**Deine Aufgaben**
#1 Über welche Zwischenstation fliegen Takamoto und Dehner laut der Buchbesprechung zu „Lockvogel“ nach Karatschi?
#2 Setze die Buchbesprechung zu „Lockvogel“ im gleichen Stil nach ihrem letzten Satz fort.

**Vorgegebener Text**
Um diese jungen Menschen geht es in diesem Fall vor allem, der schließlich die ganze Abteilung beschäftigt. Takamoto und Dehner fliegen über die Zwischenstation Prag nach Karatschi. Als es in Pakistan einen Anschlag auf die beiden gibt, wird auch Müller über Afghanistan dorthin in Marsch gesetzt, denn die Suche nach dem potenziellen Terror-Nachwuchs ist noch nicht zu Ende.

Aktuelle Bezüge zum internationalen Terror-Geschehen

Seit Jacques Berndorf seinen Geheimagenten Karl Müller ins Leben gerufen hat, schreibt er alle paar Jahre eine neue Folge aus dieser BND-Reihe, Lockvogel ist bereits der fünfte Band. Bei den Lesern der Krimi-Couch hat er sich damit durchweg gute Beurteilungen erarbeitet, einige Fans seiner Eifel-Krimis fremdeln aber nach wie vor mit diesen Spionage-Thrillern.

In der neuen Folge stellt Berndorf aktuelle Bezüge zum internationalen Terror-Geschehen her, es geht nämlich um die Anwerbung junger Menschen für islamistische Terror-Organisationen - in den Medien immer mal wieder ein großes Thema, vorzugsweise nach neuen Anschlägen in Europa. In Berndorfs Roman werden hauptsächlich junge Leute angeworben, die anschließend in der Heimat keiner wirklich vermisst, und die dann für die Terroristen die blutige Drecksarbeit erledigen sollen.

Auf den Spuren der Hintermänner dieser Werbe-Aktionen müssen Karl Müller und seine ebenso erfahrenen Kollegen in überaus gefährliche Gegenden des Nahen Ostens reisen, wo schon der Alltag zuweilen tödlich verlaufen kann. Bei den BND-Interna, aber vor allem bei diesen Außeneinsätzen wirkt die Handlung in meinen Augen sehr authentisch und gut recherchiert.

Einblicke in das Innenleben des deutschen Geheimdienstes

Das Buch lebt durchaus von der spannenden Handlung, aber breiten Raum nehmen auch die Einblicke in das Innenleben des deutschen Geheimdienstes ein. Es sind schon sehr spezielle Charaktere, die da als fokussierte Spezialisten an einem Strang ziehen sollen. Neben den Außendienstlern Dehner, Müller und Takamoto fällt vor allem "Goldhändchen" besonders auf. Ziemlich schrille Kleidung, ein übersteigertes Ego - das ständig nach Komplimenten giert - und dann ein privates Drama, dass den Computer-Nerd ohne Namen völlig aus der Bahn wirft. Neben der eigentlichen Thriller-Handlung war das für mich die interessanteste Nebengeschichte.

**Inhalt der Liste**
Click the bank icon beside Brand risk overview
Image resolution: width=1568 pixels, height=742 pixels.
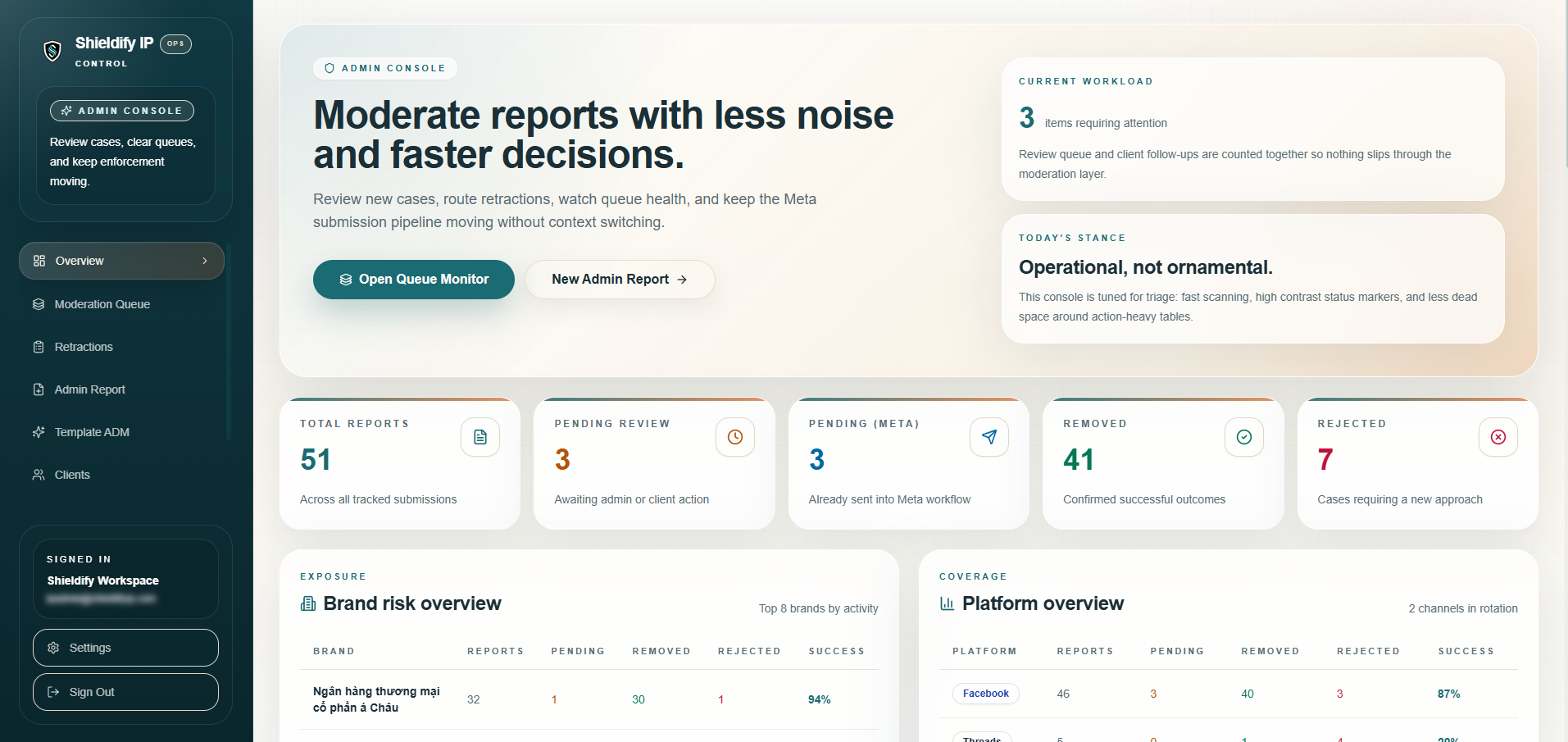pyautogui.click(x=307, y=603)
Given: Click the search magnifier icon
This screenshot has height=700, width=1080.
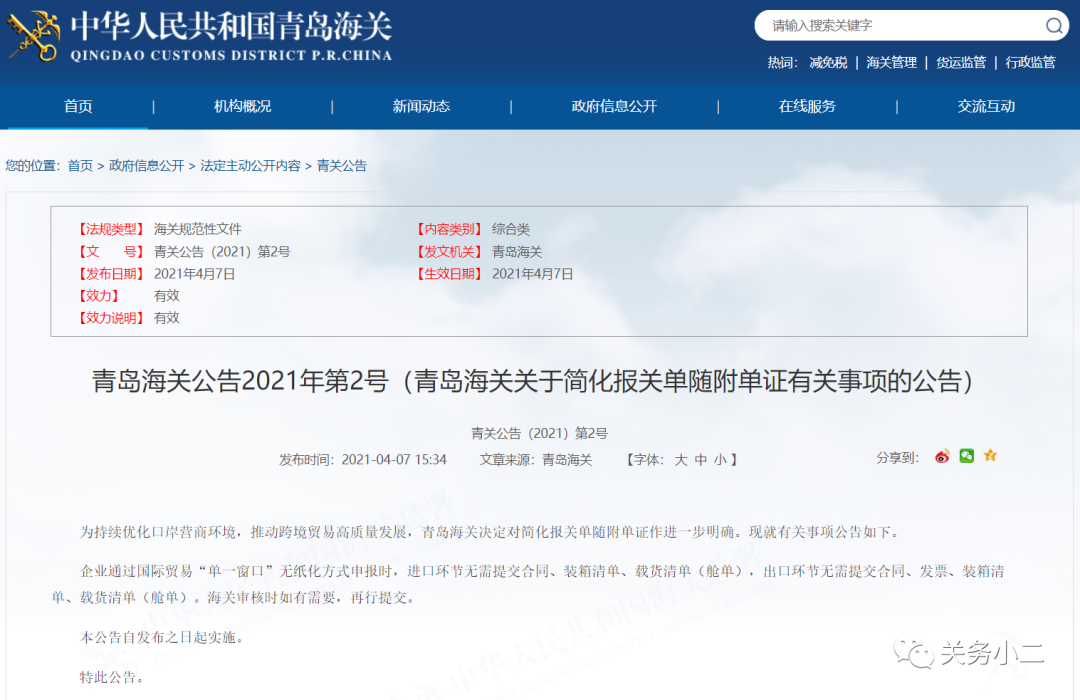Looking at the screenshot, I should [x=1053, y=26].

**Ergebnisse**
#1 Über Prag.

#2
Auch bei Abteilungsleiter Kruse baut der Autor ein privates Drama um seine Frau und sein Pflegekind ein. Und der Leser lernt noch weitere Mitarbeiter näher kennen. Der zentrale Protagonist ist aber Karl Müller, nach dem die Reihe ja auch benannt ist. Seit dem jüngsten Einsatz ist er offenbar traumatisiert. Dennoch zögert er keine Sekunde, sich in den neuen Fall zu stürzen.

Altmeister des Eifel-Krimis ist ein guter Geschichten-Erzähler

Der Spannungsbogen wird von Jacques Berndorf eher langsam aufgebaut, aber irgendwann nehmen die Außeneinsätze und damit auch die Ereignisse in der Zentrale an Tempo auf. Die Akteure und das Innenleben des Geheimdienstes stehen zwar stark im Mittelpunkt, aber da Berndorf interessantes Personal aufbietet, versteht er es auch, seine Leser zu fesseln. Der Altmeister des Eifel-Krimis ist ein guter Geschichten-Erzähler, und setzt auch in diesem Buch weniger auf krachende Action als vielmehr auf bekannte Elemente eher klassischer Agenten-Thriller.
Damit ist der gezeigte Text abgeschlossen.